1- Dosyadaki yazılara, kararın dayandığı delillerle kanuni gerektirici sebeplere ve özellikle davalı tarafça süresi içinde yapılan temyizde ileri sürülmeyen hususların süresinden sonra verilen 03.01.2017 tarihli ek temyiz dilekçesi ile ileri sürülemeyeceğinin anlaşılmış bulunmasına göre, davalı tarafın sair temyiz itirazlarının reddi gerekir.
2- Davalı tarafın diğer temyiz itirazlarının incelenmesinde;
Bilindiği üzere zarar, malvarlığında meydana gelen bir azalmayı yani eksilmeyi ifade eder.
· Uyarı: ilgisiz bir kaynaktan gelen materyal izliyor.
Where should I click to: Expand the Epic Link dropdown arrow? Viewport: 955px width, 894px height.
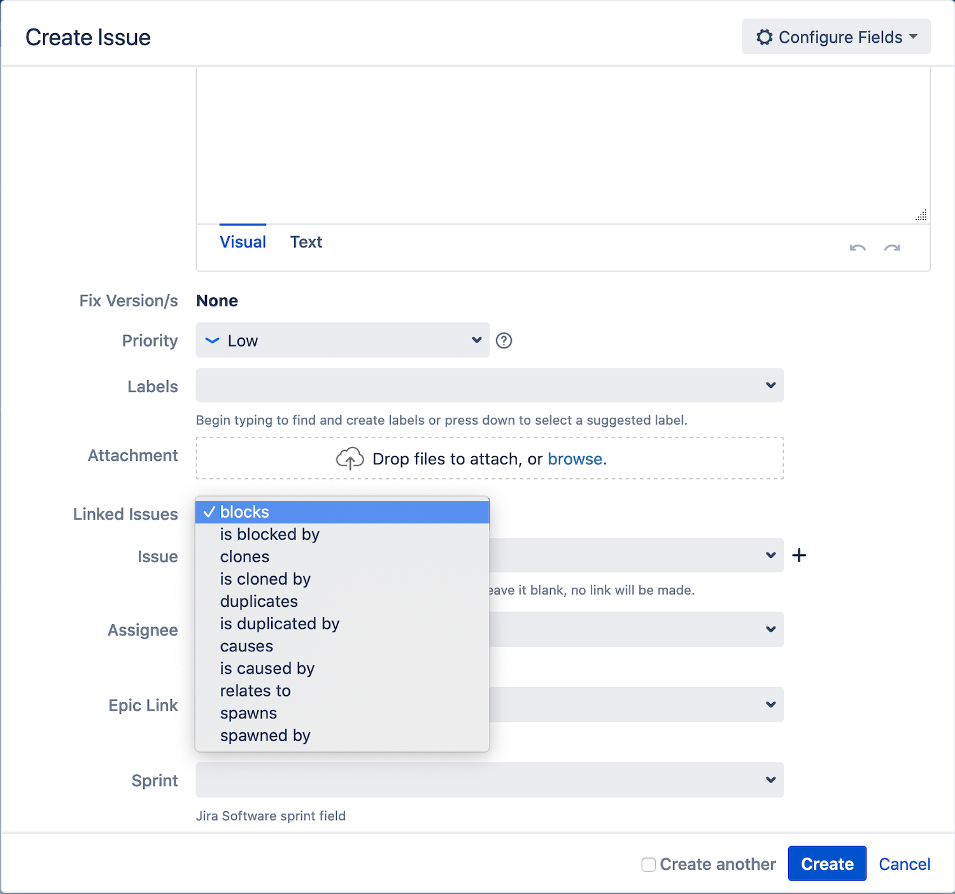770,705
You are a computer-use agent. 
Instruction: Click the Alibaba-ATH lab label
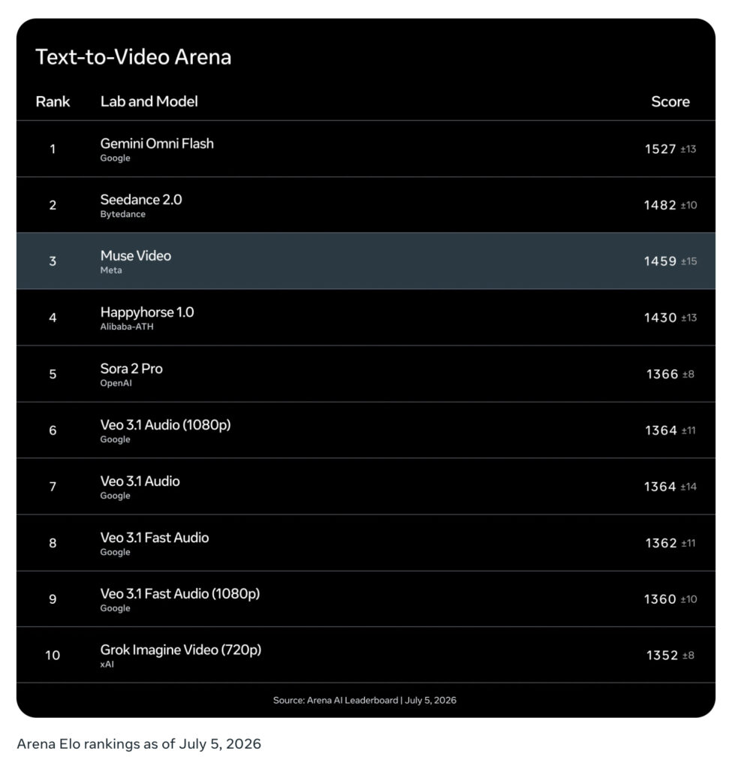coord(126,327)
Bu eksilme, mal varlığının zarar verici eylemin işlenmesi sonucu içine düştüğü durum ile bu eylem olmasa idi mal varlığının bulunacak olduğu durum arasındaki farktan ibarettir. Nitekim tazminatın amacı da, mal varlığındaki eksilmenin giderilmesi ve onun eski duruma getirilmesinin sağlanmasıdır. Bir başka ifadeyle, tazminat miktarı hiçbir zaman gerçek zararı aşmamalıdır.
Yerleşmiş Yargıtay kararlarında da belirtildiği üzere; meyveli ağaçların yaşamına son verilmesinden ... zararın, bunların kaim değerinin tespiti suretiyle takdiri gerekmektedir. Bir ağacın kaim değerini bulmak için uygulanması gereken yöntem ise, ağaçların bulunduğu yerin ağaçlı değeri ile ağaçsız değeri arasındaki farkın tespiti ile bu farkın o yerde bulunan ağaç sayısına bölünmesi suretiyle gerçeğe en yakın zararın belirlenmesidir.
Yerel Mahkemece hükme esas alınan 27.04.2015 tarihli ziraat bilirkişi raporunda ise, zarar gören ağaçlar ile asmaların değeri on yıllık gelirleri ile enkaz değeri esas alınarak belirlenmiştir. Raporun, bu haliyle hüküm vermeye yeterli olmadığı ortadadır.
Buna göre, mahkemece; taşınmaz üzerinde bulunan fıstık ve badem ağaçları ile bağ omcalarının nitelikleri ve kapladıkları alan gözetilerek, yukarıda açıklandığı şekilde bilirkişi raporu alınıp sonucuna göre karar verilmesi gerekirken, zarar kapsamının belirlenmesinde gerçek zarar ilkesine uygun olmayan hesaba dayalı bilirkişi raporu esas alınarak karar verilmiş olması doğru görülmemiştir.
SONUÇ: Yukarıda birinci bendde açıklanan nedenlerle davalı tarafın sair temyiz itirazlarının reddine, ikinci bendde açıklanan nedenlerle hükmün HUMK"nun 428. maddesi gereğince davalı yararına BOZULMASINA, peşin alınan temyiz harcının istek halinde temyiz edene iadesine, 6100 sayılı HMK"nun Geçici Madde 3 atfıyla 1086 sayılı HUMK"nun 440. maddesi gereğince kararın tebliğinden itibaren 15 günlük süre içinde karar düzeltme yolu açık olmak üzere, 17.10.2017 gününde oybirliğiyle karar verildi.